Image: The Quant-iT PicoGreen dsDNA assay kit (Photo courtesy of Thermo Fisher Scientific).
Immediately after birth, newborn babies experience rapid colonization by microorganisms from their mothers and the surrounding environment. Infants born by caesarean section have gut microbiomes that differ from those of infants born vaginally, carrying more hospital-associated opportunistic pathogens.

Diseases in childhood and later in life are potentially mediated by the perturbation of the colonization of the infant gut microbiota. However, the effects of delivery via caesarean section on the earliest stages of the acquisition and development of the gut microbiota, during the neonatal period (≤1 month), remain controversial.

Scientists from the Wellcome Sanger Institute (Hinxton, UK) and their colleagues collected fecal samples from 596 healthy babies through the Baby Biome Study. All infants were sampled at least once during their first month of life and 302 were sampled again when they were a few months old. Of these babies, 314 were born vaginally and 282 by C-section. DNA was extracted from 30 mg of fecal samples and DNA samples, including negative controls, were quantified by PicoGreen dsDNA assay.

The team found that babies born vaginally had gut microbiomes enriched with commensal bacteria like Bifidobacterium, Escherichia, Bacteroides, and Parabacteroides. Babies born by caesarean section had gut microbiomes that were depleted of those commensal bacteria, but instead harbored hospital-associated bacteria like Enterococcus faecalis, Staphylococcus epidermis, Klebsiella pneumoniae, and Clostridium perfringens. They also profiled the gut microbiomes of 178 mother-baby pairs to find that Bacteroides, Parabacteroides, Bifidobacterium, and E. coli were most frequently transmitted from mother to baby during vaginal birth. They also noted that these bacteria did not originate from the mother's vaginal microbiome, but from her gut microbiome.
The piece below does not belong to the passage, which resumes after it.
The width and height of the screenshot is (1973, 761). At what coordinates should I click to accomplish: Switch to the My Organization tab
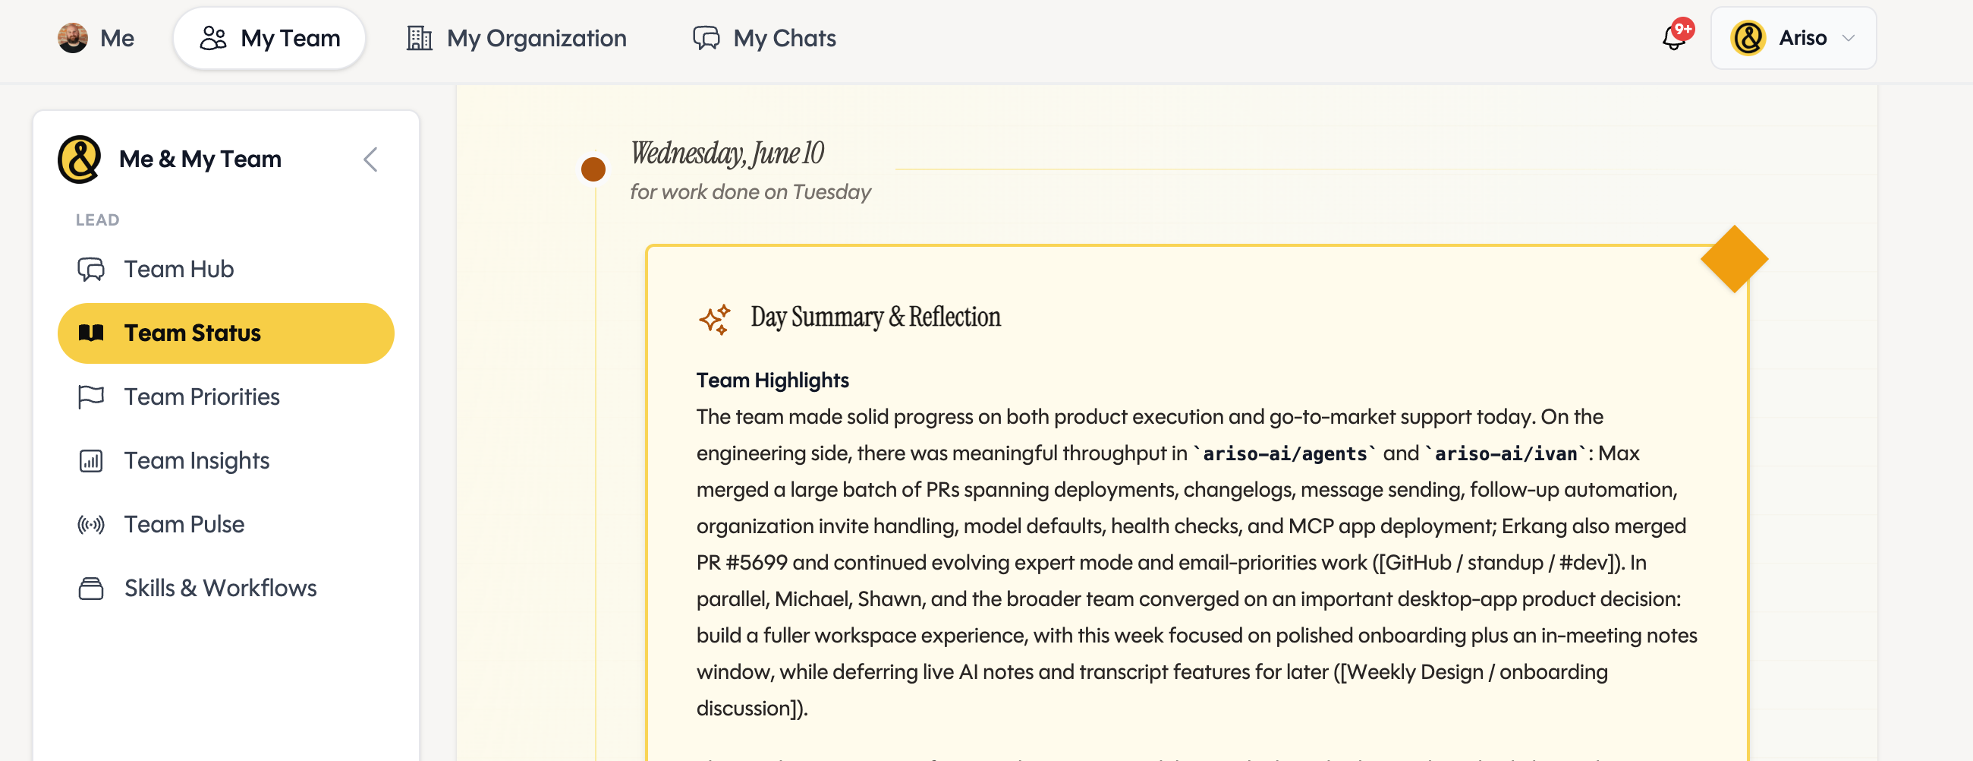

Nigel Field, PhD, an infectious disease epidemiologist and academic public health consultant and a senior author of the study, said, “After they have been weaned, the microbiome differences between babies born via caesarean and delivered vaginally have mainly evened out. We don't yet know whether the initial differences we found will have any health implications. The study was published on September 18, 2019, in the journal Nature.